- Article:
────
Décès de Jacques Réda, poète et flâneur de l’âme urbaine

Photo : Jacques Sassier © Editions Gallimard.

Le monde de la poésie et des lettres françaises est en deuil : Jacques Réda, écrivain, poète et ancien rédacteur en chef de « La Nouvelle Revue Française (NRF) », est décédé le 30 septembre à l’âge de 95 ans, laissant derrière lui une œuvre profondément marquée par l’observation de la ville et de ses paysages. Loin du tumulte médiatique, cet infatigable flâneur a su déployer, tout au long de sa carrière, une poésie à la fois délicate et méticuleuse, traversée par une mélancolie urbaine et un amour des petits détails du quotidien.

Né le 24 janvier 1929 à Lunéville, Jacques Réda grandit à la fois éloigné et fasciné par l’effervescence de Paris, qu’il découvre en 1952 lorsqu’il s’installe dans la capitale. Ce choc esthétique et sensoriel ne le quittera plus et deviendra la toile de fond de l’essentiel de son œuvre. Il y captera la beauté fugace de ses rues, les gestes simples des passants et l’architecture changeante de ses banlieues.

Un poète de la ville et du mouvement

Bien que sa poésie explore parfois d’autres espaces, comme les campagnes françaises ou les chemins ferroviaires, c’est la ville qui constitue son véritable sujet. Paris, ses recoins insoupçonnés, ses banlieues grises et ses lumières tamisées hantent les pages de ses nombreux recueils, dont L’Herbe des talus (1984), Les Ruines de Paris (1977) et Amen (1994). Dans ses poèmes, Jacques Réda excelle à retranscrire l’insaisissable : la lenteur d’une rue désertée, le mouvement d’un train, ou encore l’ombre d’un bâtiment dans la lumière changeante.

Écrivain de l’observation, il fait de la flânerie une pratique littéraire à part entière. Cette déambulation urbaine, souvent comparée à celle de Baudelaire ou de Léon-Paul Fargue, permet à Réda de capturer l’essence d’un paysage en perpétuelle mutation, et d’exprimer un rapport intime au temps et à l’espace.
────
- Consigne: Recopiez mot pour mot le passage de l'article sur la mort de Jacques Réda qui commence par « Écrivain de l’observation, il » et se poursuit jusqu'à « et à l’espace. ».

- Données fournies:
────
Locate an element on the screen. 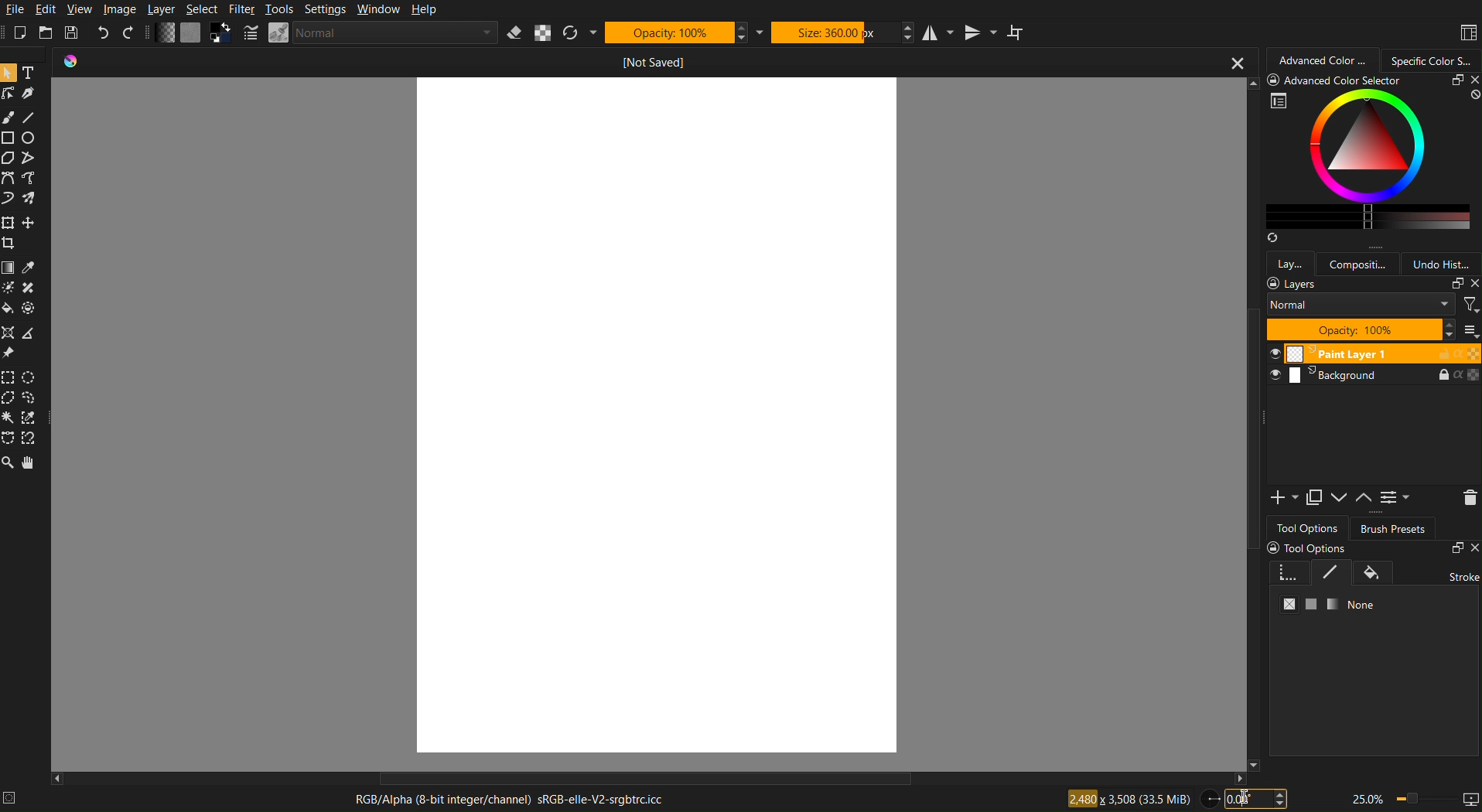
────
- Réponse:
Écrivain de l’observation, il fait de la flânerie une pratique littéraire à part entière. Cette déambulation urbaine, souvent comparée à celle de Baudelaire ou de Léon-Paul Fargue, permet à Réda de capturer l’essence d’un paysage en perpétuelle mutation, et d’exprimer un rapport intime au temps et à l’espace.